L’attacco di Hamas ha, di fatto, rimescolato le carte in tavola e cambiato drasticamente lo scenario dei rapporti tra Israele e i Paesi arabi. La Palestina è tornata dopo anni ad essere al centro dell’attenzione del mondo arabo e internazionale. Forti condanne sono arrivate soprattutto dai paesi della Lega Araba che, con Israele, non hanno normalizzato: Yemen, Tunisia, Iraq e Algeria, che ha persino contestato la decisione della Lega Araba considerata poco incisiva. L’Egitto ha condannato le violenze da parte di entrambi i fronti e sta mediando per l’apertura del Valico di Rafah per far passare gli aiuti umanitari, anche se non sembra voler accogliere i rifugiati da Gaza.

Le opinioni pubbliche stanno mettendo in imbarazzo i governi di tutti i Paesi che hanno normalizzato i rapporti con Israele. Negli ultimi dieci giorni, si sono riversate nelle piazze migliaia di persone nella stragrande maggioranza dei Paesi nordafricani e del Golfo, mentre i governi hanno fatto dichiarazioni molto caute.

Re Mohamed VI, tramite un comunicato stampa diffuso dal Ministero degli Esteri di Rabat, si dice preoccupato della situazione e condanna la violenza che colpisce i civili sia palestinesi che israeliani. Non tutta la famiglia reale marocchina, però, condivide le posizioni del Re. Il principe Hicham, cugino del sovrano, ha pubblicamente diffuso il suo sostegno alla Palestina.

Questi eventi richiedono una posizione chiara da parte nostra, poiché opporsi all’esercito di occupazione è un diritto legittimo.

Principe Hicham Alaoui

Il Bahrain ha diramato un comunicato in cui condanna le violenze di Hamas martedì 10 ottobre e da allora qualsiasi notizia relativa al conflitto è scomparsa dall’agenzia di stampa nazionale. Anche Emirati Arabi e Arabia Saudita hanno espresso le loro preoccupazioni per i civili e chiesto un cessate il fuoco, ma entrambi, nonostante la competizione nella regione, stanno avendo un ruolo nella mediazione.

Ancora una volta, vediamo al centro della scena il Qatar e la Turchia di Recep Tayyip Erdoğan, mediatori designati da Hamas, con cui hanno rapporti, che non vuole, evidentemente, più avere a che fare con Paesi arabi che ritiene traditori.

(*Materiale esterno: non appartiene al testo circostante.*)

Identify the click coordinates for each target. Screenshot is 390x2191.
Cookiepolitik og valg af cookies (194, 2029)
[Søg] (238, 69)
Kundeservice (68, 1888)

Più accese, invece, le reazioni dei leader arabi in seguito a quanto avvenuto all’ospedale Al-Ahly a Gaza City, la sera del 17 ottobre. Gli Emirati Arabi hanno immediatamente condannato quanto accaduto e richiesto, insieme alla Russia, una riunione d’emergenza del Consiglio di Sicurezza delle Nazioni Unite. I ministeri degli Esteri di Egitto, Emirati Arabi Uniti, Arabia Saudita e Qatar hanno condannato Israele per l’attacco – anche se Israele e Hamas continuano a scambiarsi accuse – la Giordania ha addirittura cancellato il meeting previsto per oggi con il Presidente Biden. Anche i sovrani di Marocco e Bahrain hanno fermamente condannato l’attacco.

Quest’evento potrebbe spingere i Paesi che hanno normalizzato con Israele a prendere, nei prossimo giorni, posizioni più dure sul conflitto in corso.